→ **Textauszug**:
○ ○ ○ ○ ○

Tilo Beutmann mit Hans-Dietrich Genscher und seiner Ehefrau Barbara  (Foto: Filip Jandourek,  Archiv des Tschechischen Rundfunks)
Die Feier in der Botschaft der Bundesrepublik Deutschland in Prag war eine Gelegenheit zum Erinnern und zum Danken. Tilo Beutmann ist vor 25 Jahren aus Plauen in Prag angekommen. Nun hat er sich persönlich beim damaligen Bundesaußenminister Genscher bedankt.

TB: „Das ist das erste Treffen, was ich seit der Flucht erlebt habe. Wobei das Treffen damals sehr distanziert war. Mir war es heute wirklich ein Anliegen, ihm zu danken, für die damalige Leistung und den Einsatz, den er für die Flüchtlinge gebracht hat. Natürlich viele andere auch noch, aber er war ja doch einer der Hauptakteure.“

Tilo Beutmann war damals 23 Jahre alt. Die Flucht hat er nicht lange geplant:

Botschaft der Bundesrepublik Deutschland in Prag  (Foto: Gerald Schubert)

○ ○ ○ ○ ○

Lies den Textauszug über das Treffen in der Prager Botschaft. Warum wollte sich Tilo Beutmann dort persönlich bei Hans-Dietrich Genscher bedanken?

→ **Einträge**:
○ ○ ○ ○ ○

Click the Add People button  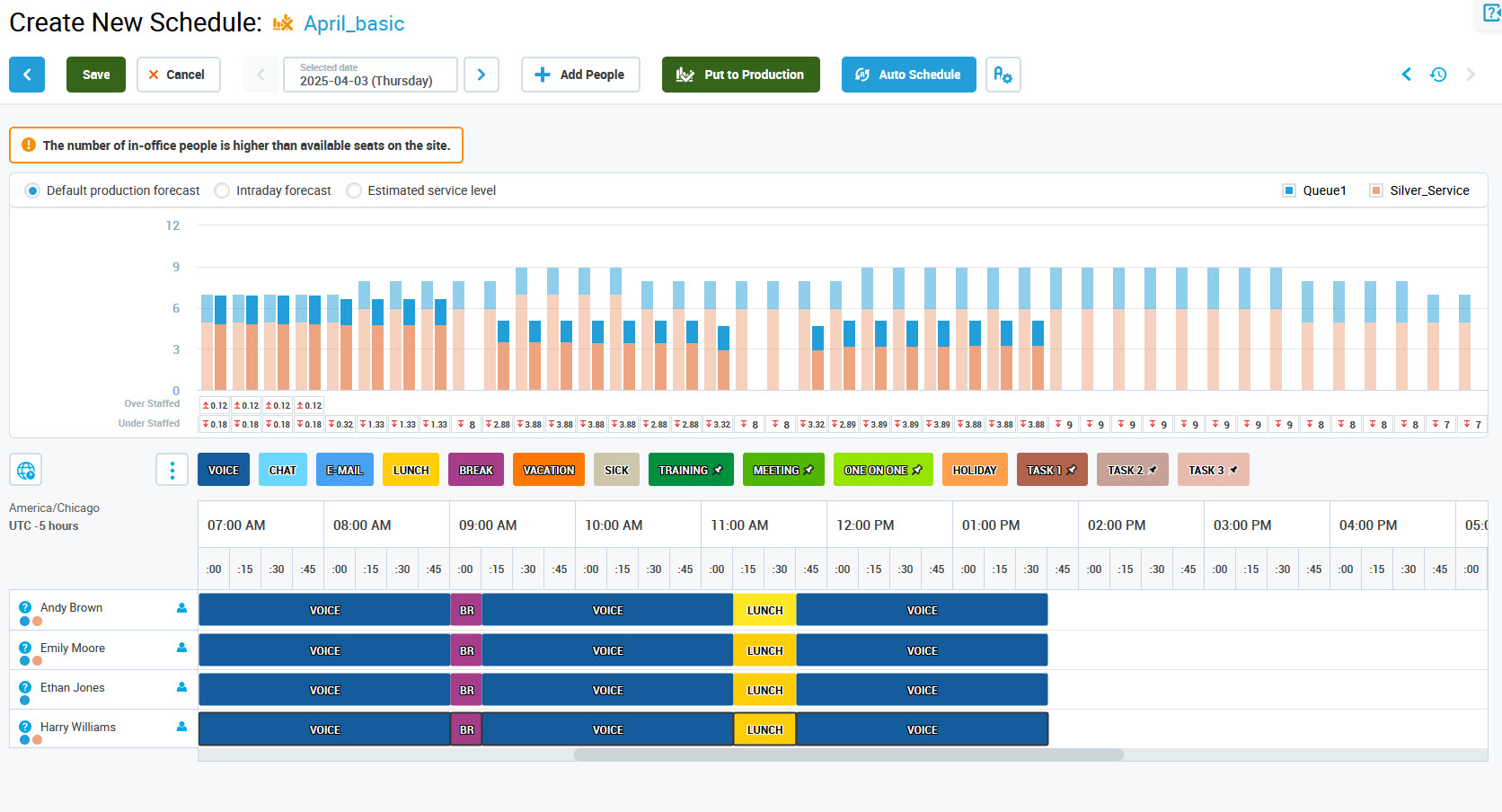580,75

○ ○ ○ ○ ○

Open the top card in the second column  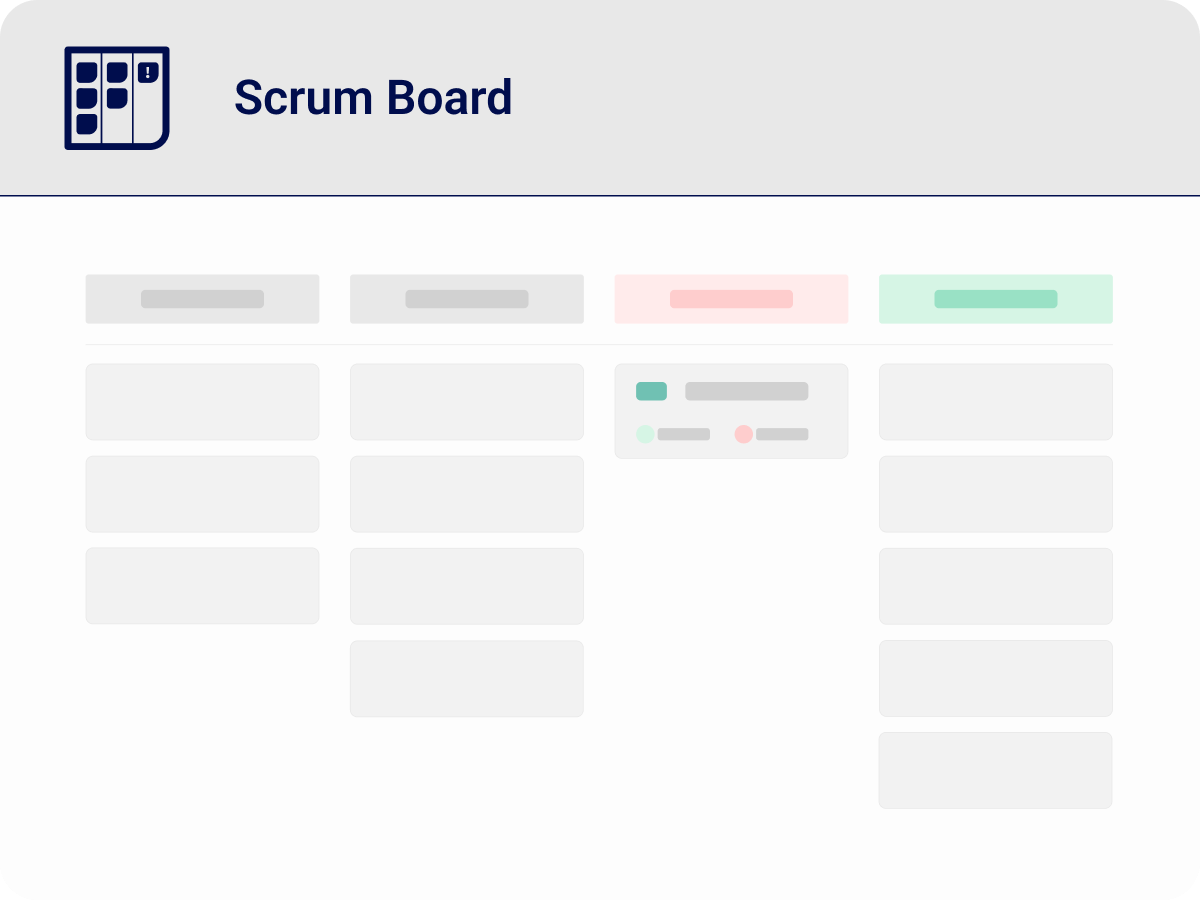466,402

○ ○ ○ ○ ○

→ **Lösung**: Er wollte ihm für seine damalige Leistung und seinen Einsatz für die Flüchtlinge danken. Auch wenn viele andere geholfen haben, war Genscher für ihn einer der Hauptakteure.